Because the Latarjet procedure is a nonanatomic technique, one may assume that there might be a higher complication rate either in the short or long term, as suggested in various reports. 5,15 Bokshan et al 5 found that the Latarjet procedure had a significantly higher 30-day complication rate of 5.5% compared with 1% for open Bankart repair and 0.6% for ABR. The same was shown by Rollick et al 17 for long-term complications, with a 9.4% complication rate for the Latarjet group and 0% for the ABR group. The complication rate in this study was similar for both groups: 3.3% (7/215) in the ABR group and 3.7% (1/27) in the Latarjet group. These values are within the ranges reported in previous publications (5.5%-9.4% for the Latarjet group and 0%-2.96% for the ABR group). 5,15,17,22
The limitations of this study are those inherent to its retrospective design, the significantly younger age of the ABR group, the relatively small number of patients in the Latarjet group, and the higher risk for failure in the Latarjet group because of a deficient glenoid or humerus. While its being a multicenter study enabled us to recruit a large number of patients in the collective cohort, it also combined the operative outcomes of a number of surgeons with different experience, operative techniques, and decision-making considerations. Additional limitations of this study include the following: this study was not randomized, sports activity or return to sports was not recorded, and no follow-up imaging was performed.
Conclusion
The Latarjet procedure as a primary treatment for anterior shoulder instability showed very good results in terms of recurrent instability, functional outcomes, and patient satisfaction. Recurrent instability after the Latarjet procedure was lower compared with that after ABR. However, self-reported apprehension after the Latarjet procedure was very common without compromising functional results or patient satisfaction.
Footnotes
Final revision submitted April 28, 2020; accepted May 12, 2020.

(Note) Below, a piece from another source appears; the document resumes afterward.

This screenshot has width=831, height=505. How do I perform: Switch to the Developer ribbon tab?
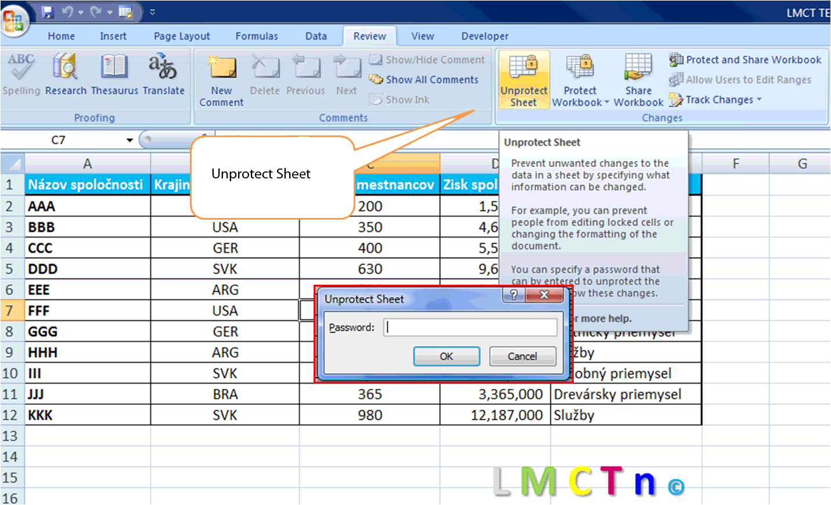click(484, 36)
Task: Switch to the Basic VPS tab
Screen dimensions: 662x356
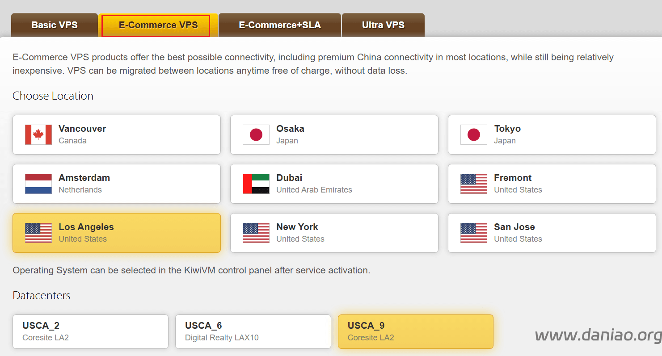Action: [55, 25]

The authors declared that there are no conflicts of interest in the authorship and publication of this contribution. AOSSM checks author disclosures against the Open Payments Database (OPD). AOSSM has not conducted an independent investigation on the OPD and disclaims any liability or responsibility relating thereto.
Ethical approval for this study was obtained from the Tel Aviv Sourasky Medical Center (protocol No. 0525-15-TLV).